INSTRUÇÕES DO EXERCÍCIO:
Indique todas as linhas do material em que aparece a palavra "width".

Listagem de dados:

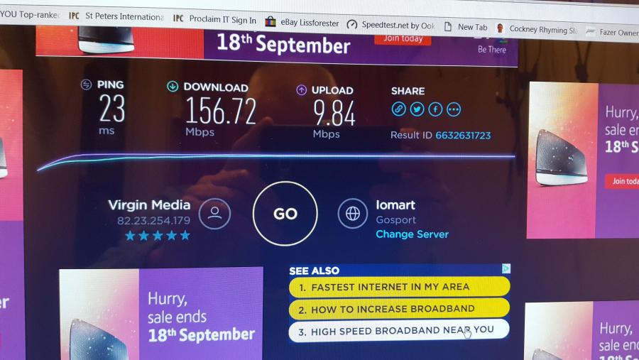Click the download arrow icon
Image resolution: width=639 pixels, height=360 pixels.
[173, 86]
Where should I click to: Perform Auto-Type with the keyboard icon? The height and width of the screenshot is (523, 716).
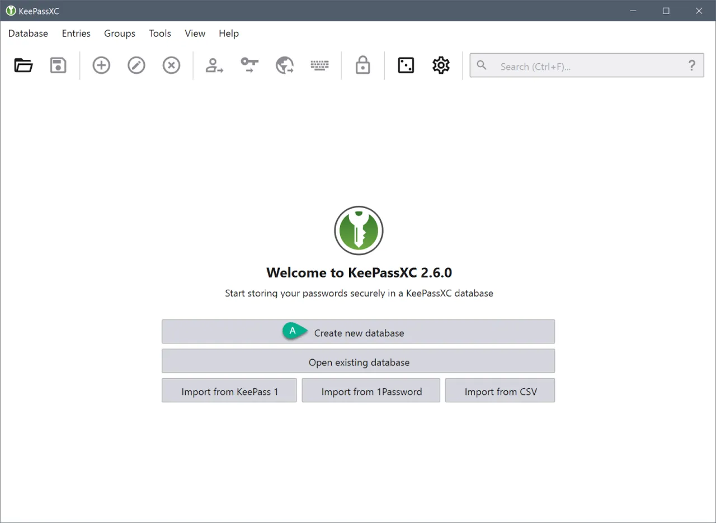(319, 65)
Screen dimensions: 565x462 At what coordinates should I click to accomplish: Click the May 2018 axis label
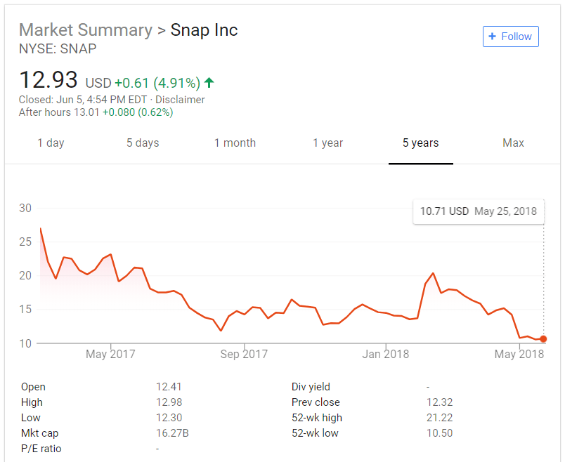[519, 354]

RESPOSTA DO EXERCÍCIO:
Image resolution: width=639 pixels, height=360 pixels.
Where should I click to: Perform Auto-Type with the keyboard icon? The height and width of the screenshot is (523, 716).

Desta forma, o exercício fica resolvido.